__WORK ORDER__:
Give again, exactly as written, each line of the material below starting at the line that contains "693x635 pixels. At" and ending at the line that contains "Task: Click the Verifikasi". Both ends count, and no other line does.

::::

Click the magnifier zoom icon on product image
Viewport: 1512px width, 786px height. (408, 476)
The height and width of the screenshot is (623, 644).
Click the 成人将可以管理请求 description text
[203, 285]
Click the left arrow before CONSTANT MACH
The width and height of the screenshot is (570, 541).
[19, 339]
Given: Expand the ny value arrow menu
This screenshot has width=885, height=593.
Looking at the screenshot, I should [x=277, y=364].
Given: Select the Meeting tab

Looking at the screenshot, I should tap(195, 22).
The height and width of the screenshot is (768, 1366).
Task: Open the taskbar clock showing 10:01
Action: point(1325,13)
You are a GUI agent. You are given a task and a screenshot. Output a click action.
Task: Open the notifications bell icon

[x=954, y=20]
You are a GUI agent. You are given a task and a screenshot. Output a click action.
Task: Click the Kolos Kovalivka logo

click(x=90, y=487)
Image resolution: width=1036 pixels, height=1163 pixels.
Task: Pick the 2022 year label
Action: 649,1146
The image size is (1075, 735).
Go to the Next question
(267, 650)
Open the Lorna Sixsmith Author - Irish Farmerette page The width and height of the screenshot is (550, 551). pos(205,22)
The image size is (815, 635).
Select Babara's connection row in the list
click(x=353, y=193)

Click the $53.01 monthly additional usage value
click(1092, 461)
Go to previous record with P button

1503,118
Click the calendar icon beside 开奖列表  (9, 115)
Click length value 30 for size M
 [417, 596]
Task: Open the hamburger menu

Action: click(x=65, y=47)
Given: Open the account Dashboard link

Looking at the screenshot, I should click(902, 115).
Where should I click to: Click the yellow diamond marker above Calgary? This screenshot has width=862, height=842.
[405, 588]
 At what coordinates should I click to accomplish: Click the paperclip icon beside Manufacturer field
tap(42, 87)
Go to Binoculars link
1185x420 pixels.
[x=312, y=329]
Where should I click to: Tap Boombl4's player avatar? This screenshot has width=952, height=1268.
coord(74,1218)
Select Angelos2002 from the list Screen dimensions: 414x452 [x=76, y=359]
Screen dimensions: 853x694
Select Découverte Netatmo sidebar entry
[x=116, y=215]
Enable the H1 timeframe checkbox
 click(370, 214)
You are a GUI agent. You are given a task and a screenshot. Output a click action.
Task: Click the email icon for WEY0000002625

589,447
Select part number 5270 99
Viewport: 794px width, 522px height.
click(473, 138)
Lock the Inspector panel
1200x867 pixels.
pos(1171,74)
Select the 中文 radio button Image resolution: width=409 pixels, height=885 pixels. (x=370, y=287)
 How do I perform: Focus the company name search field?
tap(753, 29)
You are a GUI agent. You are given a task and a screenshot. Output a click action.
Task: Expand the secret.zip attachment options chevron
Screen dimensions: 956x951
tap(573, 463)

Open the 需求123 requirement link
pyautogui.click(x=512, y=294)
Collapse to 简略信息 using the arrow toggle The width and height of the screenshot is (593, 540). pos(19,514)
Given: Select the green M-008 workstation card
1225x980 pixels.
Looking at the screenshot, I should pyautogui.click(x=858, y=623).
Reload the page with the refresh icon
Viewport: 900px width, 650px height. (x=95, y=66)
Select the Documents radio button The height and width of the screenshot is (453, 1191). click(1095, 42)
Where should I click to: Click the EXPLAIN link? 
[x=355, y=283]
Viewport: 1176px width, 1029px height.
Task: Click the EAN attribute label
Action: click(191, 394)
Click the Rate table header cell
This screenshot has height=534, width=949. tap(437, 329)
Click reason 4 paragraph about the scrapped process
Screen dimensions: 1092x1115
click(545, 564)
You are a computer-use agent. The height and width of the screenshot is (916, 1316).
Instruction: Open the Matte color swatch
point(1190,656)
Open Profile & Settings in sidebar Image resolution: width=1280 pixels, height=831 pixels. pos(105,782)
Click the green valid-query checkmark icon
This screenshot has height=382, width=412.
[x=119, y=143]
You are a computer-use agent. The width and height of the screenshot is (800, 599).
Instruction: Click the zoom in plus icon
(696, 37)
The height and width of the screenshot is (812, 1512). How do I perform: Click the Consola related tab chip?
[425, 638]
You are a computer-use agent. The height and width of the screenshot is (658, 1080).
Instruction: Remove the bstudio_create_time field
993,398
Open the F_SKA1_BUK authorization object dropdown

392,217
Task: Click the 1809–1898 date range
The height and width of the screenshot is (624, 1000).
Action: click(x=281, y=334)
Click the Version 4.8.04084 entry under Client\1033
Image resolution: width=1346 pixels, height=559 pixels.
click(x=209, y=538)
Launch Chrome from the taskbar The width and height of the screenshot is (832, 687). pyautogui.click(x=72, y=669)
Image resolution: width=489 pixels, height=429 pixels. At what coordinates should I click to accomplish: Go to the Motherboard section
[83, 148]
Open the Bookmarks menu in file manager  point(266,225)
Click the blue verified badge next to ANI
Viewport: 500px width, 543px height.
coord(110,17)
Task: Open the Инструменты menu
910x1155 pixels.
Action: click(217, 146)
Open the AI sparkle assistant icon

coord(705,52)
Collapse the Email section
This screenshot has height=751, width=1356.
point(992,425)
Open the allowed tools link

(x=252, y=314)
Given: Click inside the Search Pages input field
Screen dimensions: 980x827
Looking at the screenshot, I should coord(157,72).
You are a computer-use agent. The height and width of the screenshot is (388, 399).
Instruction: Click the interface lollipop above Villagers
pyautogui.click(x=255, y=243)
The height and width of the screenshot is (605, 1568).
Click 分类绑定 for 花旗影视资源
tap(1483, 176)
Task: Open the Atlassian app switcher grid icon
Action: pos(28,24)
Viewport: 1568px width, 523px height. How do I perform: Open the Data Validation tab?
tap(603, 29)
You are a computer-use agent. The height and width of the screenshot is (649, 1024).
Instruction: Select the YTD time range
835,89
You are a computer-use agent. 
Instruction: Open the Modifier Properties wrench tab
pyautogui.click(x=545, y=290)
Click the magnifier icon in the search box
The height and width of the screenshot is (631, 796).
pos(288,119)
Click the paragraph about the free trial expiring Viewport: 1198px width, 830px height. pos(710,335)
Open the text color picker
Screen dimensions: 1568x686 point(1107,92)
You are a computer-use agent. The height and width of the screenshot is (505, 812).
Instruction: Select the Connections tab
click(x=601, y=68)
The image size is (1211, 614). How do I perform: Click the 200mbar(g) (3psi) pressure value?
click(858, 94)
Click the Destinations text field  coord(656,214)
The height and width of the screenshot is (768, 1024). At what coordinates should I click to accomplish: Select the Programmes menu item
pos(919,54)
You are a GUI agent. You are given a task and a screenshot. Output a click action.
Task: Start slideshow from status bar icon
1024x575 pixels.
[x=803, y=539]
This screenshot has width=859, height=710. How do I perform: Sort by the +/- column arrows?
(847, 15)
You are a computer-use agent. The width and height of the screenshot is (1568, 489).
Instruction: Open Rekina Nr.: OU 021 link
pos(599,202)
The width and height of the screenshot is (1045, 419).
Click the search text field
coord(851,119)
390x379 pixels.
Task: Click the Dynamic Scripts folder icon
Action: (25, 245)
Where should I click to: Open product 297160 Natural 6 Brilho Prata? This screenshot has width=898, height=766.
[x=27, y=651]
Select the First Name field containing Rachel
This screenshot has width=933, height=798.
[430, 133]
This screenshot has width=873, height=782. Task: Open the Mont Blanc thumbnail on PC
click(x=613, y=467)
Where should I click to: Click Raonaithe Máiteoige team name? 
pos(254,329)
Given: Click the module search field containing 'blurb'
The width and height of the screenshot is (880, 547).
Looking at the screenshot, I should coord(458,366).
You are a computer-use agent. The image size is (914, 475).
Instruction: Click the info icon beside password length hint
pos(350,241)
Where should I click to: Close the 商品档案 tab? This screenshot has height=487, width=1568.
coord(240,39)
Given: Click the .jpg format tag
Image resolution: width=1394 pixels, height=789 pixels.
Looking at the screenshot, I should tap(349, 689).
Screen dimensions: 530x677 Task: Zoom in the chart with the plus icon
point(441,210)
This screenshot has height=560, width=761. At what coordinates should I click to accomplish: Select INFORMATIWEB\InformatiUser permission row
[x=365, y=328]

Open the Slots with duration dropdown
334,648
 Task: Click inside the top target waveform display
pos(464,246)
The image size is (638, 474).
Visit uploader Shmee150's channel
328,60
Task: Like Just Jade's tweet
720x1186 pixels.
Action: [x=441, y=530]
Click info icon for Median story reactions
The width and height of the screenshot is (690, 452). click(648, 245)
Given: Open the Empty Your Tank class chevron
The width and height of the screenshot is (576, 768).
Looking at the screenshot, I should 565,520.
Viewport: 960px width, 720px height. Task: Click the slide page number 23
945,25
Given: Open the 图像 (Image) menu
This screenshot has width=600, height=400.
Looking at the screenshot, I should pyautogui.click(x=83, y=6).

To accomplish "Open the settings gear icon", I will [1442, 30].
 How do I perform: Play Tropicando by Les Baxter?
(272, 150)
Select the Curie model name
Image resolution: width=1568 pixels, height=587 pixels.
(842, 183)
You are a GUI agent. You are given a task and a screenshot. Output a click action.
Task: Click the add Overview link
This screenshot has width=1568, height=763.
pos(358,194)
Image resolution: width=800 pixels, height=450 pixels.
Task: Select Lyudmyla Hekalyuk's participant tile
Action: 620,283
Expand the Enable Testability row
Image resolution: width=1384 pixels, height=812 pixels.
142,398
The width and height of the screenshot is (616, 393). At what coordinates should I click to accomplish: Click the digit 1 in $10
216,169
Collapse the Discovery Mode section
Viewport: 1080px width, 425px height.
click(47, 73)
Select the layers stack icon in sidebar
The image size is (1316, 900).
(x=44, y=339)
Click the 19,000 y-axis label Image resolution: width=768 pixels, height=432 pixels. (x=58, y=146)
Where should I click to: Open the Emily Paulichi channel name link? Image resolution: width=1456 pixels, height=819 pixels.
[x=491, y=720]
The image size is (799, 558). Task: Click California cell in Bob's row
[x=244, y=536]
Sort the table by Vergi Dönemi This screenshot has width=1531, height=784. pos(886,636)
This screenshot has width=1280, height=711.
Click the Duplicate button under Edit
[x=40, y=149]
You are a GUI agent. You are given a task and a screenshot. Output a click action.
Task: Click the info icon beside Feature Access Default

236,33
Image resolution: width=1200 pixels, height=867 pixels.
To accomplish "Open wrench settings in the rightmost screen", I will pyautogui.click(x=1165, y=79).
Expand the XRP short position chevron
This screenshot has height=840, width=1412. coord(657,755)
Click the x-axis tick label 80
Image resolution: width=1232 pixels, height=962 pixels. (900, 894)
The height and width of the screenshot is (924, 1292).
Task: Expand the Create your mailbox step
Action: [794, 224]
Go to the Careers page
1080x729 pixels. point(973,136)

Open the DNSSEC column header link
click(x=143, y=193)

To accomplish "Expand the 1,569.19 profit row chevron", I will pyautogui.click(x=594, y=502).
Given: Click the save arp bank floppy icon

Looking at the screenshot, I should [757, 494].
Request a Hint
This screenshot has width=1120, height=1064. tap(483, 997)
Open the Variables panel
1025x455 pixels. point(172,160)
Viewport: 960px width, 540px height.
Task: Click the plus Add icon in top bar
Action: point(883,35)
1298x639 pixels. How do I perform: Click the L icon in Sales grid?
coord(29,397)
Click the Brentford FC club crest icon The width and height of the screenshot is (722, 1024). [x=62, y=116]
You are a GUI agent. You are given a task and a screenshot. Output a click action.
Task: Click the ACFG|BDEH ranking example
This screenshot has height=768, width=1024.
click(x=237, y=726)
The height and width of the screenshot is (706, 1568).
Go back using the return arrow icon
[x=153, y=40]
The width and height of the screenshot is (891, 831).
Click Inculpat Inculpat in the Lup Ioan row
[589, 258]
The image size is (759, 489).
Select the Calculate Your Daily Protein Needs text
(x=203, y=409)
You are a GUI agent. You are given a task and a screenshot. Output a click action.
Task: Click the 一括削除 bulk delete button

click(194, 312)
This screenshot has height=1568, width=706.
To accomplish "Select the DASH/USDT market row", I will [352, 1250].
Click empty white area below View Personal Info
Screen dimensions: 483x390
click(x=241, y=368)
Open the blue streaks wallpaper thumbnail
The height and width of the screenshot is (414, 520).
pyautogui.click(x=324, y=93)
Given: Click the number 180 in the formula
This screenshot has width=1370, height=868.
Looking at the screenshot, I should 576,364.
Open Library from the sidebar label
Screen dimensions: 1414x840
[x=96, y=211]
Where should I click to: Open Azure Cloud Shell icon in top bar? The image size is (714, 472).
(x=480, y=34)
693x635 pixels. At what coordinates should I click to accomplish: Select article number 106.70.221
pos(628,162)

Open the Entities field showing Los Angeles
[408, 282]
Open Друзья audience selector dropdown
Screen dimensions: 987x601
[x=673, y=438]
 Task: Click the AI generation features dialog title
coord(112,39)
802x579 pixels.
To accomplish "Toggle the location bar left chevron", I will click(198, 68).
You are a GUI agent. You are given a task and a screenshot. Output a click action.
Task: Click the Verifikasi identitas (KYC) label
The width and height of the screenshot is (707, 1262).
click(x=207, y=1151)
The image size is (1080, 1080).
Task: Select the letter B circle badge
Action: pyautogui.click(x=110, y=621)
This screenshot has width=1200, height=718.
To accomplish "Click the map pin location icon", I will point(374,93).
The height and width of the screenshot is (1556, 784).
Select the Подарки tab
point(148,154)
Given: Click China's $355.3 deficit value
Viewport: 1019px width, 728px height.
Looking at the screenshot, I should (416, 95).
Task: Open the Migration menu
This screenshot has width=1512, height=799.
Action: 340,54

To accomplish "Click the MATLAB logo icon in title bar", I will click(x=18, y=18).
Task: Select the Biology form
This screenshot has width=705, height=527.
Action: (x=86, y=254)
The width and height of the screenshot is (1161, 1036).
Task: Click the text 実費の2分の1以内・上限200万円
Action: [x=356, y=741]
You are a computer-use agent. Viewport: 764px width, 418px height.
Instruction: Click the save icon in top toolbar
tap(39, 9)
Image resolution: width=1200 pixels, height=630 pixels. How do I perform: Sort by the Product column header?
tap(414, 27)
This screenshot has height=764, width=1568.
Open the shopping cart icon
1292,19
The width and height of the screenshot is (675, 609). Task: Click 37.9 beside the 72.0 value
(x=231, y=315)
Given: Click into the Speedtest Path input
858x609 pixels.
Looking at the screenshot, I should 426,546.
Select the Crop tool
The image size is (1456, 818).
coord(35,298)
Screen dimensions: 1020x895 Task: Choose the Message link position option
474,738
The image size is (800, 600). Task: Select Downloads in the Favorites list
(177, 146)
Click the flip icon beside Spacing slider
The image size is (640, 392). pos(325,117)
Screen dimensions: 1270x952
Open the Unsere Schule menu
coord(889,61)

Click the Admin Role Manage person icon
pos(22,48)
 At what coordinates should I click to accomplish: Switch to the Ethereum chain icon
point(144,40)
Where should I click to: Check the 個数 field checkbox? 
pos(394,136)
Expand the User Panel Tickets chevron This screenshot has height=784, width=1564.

::::

__COMPLETED TASK__:
693x635 pixels. At what coordinates should I click to accomplish: Select article number 106.70.221
pos(628,162)

Open the Entities field showing Los Angeles
[408, 282]
Open Друзья audience selector dropdown
Screen dimensions: 987x601
[x=673, y=438]
 Task: Click the AI generation features dialog title
coord(112,39)
802x579 pixels.
To accomplish "Toggle the location bar left chevron", I will click(198, 68).
You are a GUI agent. You are given a task and a screenshot. Output a click action.
Task: Click the Verifikasi identitas (KYC) label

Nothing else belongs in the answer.